Um jovem com poucos amigos, introspectivo e fechado até mesmo com a família. Fabiano Kipper Mai, 18 anos, cursa o 3º ano do Ensino Médio da Escola Estadual Rodrigues Alves, em Saudades, Santa Catarina. Desde março do ano passado, assistia aulas de forma remota devido à pandemia. No começo do ano letivo de 2021, teve a opção de retornar para a escola. Preferiu seguir em casa.
O autor da chacina que matou três bebês e duas professoras na Escola Pró-Infância Aquarela na manhã de terça-feira (4) tinha uma rotina que envolvia trabalho, estudos e longas horas trancado dentro do quarto navegando pela internet.
Morava em uma residência de alvenaria com o pai, jardineiro, a mãe, dona de casa, a irmã e a avó materna, que se recupera de um câncer, além de um cachorro, gato e um coelho que corria pela casa. No terreno ao lado, a família planta flores e frutas para consumo próprio. Todos deixaram o endereço, no bairro Morada do Sol, conhecido por ser castigado por cheias frequentes do Rio Saudades, e estão abrigados na casa de parentes. Procurados por GZH, o pai e a mãe não retornaram as ligações.

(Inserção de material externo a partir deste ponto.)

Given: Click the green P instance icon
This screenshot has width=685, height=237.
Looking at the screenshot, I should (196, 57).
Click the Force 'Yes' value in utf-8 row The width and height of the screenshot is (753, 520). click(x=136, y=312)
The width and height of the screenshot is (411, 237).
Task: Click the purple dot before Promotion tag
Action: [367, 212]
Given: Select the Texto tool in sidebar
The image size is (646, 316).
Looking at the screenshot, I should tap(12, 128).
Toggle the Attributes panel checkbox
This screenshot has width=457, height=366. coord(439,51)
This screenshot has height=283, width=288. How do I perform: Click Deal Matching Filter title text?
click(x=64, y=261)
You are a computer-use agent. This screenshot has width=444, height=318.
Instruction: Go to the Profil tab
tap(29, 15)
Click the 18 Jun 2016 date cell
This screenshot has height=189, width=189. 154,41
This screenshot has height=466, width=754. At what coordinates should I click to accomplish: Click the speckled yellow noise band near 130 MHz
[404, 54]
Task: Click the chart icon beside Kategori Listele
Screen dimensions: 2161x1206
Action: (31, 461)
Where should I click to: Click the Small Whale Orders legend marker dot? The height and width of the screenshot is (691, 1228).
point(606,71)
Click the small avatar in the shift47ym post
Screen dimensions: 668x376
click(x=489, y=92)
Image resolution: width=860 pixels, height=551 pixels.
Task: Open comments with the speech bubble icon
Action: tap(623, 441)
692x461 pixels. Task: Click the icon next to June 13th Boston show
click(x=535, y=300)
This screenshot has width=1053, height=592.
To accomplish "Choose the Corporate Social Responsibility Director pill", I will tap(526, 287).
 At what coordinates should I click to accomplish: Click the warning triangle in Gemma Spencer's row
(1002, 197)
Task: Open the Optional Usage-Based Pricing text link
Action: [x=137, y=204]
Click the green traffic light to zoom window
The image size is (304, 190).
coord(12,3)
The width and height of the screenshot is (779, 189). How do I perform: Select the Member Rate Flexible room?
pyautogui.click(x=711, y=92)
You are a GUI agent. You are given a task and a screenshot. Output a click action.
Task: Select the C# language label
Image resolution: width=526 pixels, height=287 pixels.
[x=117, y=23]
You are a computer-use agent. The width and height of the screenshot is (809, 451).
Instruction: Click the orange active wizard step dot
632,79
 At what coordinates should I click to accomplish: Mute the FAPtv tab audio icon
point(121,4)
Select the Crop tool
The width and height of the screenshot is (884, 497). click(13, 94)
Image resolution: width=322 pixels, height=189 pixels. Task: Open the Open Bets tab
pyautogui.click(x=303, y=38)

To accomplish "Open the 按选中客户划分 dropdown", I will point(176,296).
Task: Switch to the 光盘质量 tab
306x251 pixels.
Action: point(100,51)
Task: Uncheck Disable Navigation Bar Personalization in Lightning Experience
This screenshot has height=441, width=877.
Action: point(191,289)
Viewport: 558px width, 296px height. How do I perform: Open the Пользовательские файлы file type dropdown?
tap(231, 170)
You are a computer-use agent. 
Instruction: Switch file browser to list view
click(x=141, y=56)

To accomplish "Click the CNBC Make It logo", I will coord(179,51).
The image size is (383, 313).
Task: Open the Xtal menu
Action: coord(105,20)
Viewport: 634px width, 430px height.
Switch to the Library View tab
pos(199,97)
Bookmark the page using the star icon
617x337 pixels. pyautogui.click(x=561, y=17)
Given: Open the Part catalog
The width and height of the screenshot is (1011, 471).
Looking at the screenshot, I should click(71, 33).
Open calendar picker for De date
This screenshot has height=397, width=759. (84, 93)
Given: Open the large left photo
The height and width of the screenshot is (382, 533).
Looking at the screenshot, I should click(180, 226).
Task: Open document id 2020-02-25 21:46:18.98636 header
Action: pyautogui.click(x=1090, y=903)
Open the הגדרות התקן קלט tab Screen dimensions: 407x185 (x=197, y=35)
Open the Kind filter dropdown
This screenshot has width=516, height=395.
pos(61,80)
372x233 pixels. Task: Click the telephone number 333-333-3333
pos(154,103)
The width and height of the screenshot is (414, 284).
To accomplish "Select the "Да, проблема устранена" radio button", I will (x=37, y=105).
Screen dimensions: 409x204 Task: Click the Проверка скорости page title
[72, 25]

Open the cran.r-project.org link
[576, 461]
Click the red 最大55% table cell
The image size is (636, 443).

— Os pais não têm condições de falar, são pessoas simples, humildes e analfabetos. E consideram que, de alguma forma, perderam o filho, ou porque vai ficar preso o resto da vida ou pela questão clínica (Fabiano segue internado em hospital da região) — afirma o advogado Kleber dos Passos Jardim, convocado pela Justiça para assumir o caso.
Fabiano trabalhava bordando roupa em uma fábrica de confecções da cidade. Cumpria turno das 5h às 15h, com intervalo de uma hora. Pelos colegas de trabalho é descrito como um homem quieto e que jamais deu sinais de que estava planejando atacar uma escola.
Na data da chacina, trabalhou como outro dia qualquer até 9h15min. Até o momento do crime, Fabiano não era um rosto conhecido na cidade, diferentemente do pai, que costumava a ir campings jogar bocha, mas nunca acompanhado do filho.
Um familiar que conversou com GZH, sob a condição de anonimato, disse que, nas oportunidades em que almoçou na casa dos Kipper Mai, Fabiano não pronunciou uma palavra durante as refeições:
— O que eu percebia dele, e achava estranho, é que ele não conversava com ninguém. Quando as pessoas estavam lá, ele ficava no quarto, não se misturava. Só dizia um bom dia se você falava com ele antes.
Era dentro do quarto que Fabiano passava a maior parte do tempo com jogos online. A Justiça autorizou acesso ao computador e pen drive. A polícia adianta, sem dar detalhes, que encontrou vasto material a ser analisado nos equipamentos.
— Ele trabalhava de dia e era estudante à noite. Não sei o que ele fazia no quarto. A gente mal ouvia ele falar algo, nas vezes que íamos lá, final de semana, Páscoa, ele vivia trancado no quarto, de porta fechada. Eu achava estranho ser tão quieto, mas pensava que era uma fase de adolescente meio esquisito. Uma única vez que eu estava lá vi ele saindo de bicicleta com os amigos, mas em geral estava sempre sozinho — conta outro familiar, que também não quer se identificar.
"Quero saber a motivação", diz advogado
A faca usada na chacina foi comprada na internet. Quando a encomenda chegou, na sexta-feira (30), Fabiano teria brincado com a irmã dizendo que a usaria para matar seu coelho.
— O relato da família é que ele sofria bullying na escola. Mas não conversei com ele ainda. Quero saber a motivação. Como foi feita a compra dessa faca, de onde tem esse dinheiro, se planejou isso sozinho ou tem outras pessoas envolvidas. Dizem que ele guardava o dinheiro que recebia no trabalho — afirma o advogado.
Segundo a polícia, Fabiano não tinha nenhuma relação com a Escola Aquarela ou com crianças e professores que a frequentavam. O coordenador regional de Educação Erno Pedro Schwerz afirma que, durante este ano, Fabiano seguiu entregando os trabalhos de aula.
— Era um aluno normal, quieto, nunca teve problemas de disciplina. Ele tinha alguns registros de deficiência de aprendizagem, tinha certa dificuldade nisso. Mas nunca se percebeu nada. Nenhum sinal. Foi uma grande surpresa e algo inacreditável — diz Schwerz.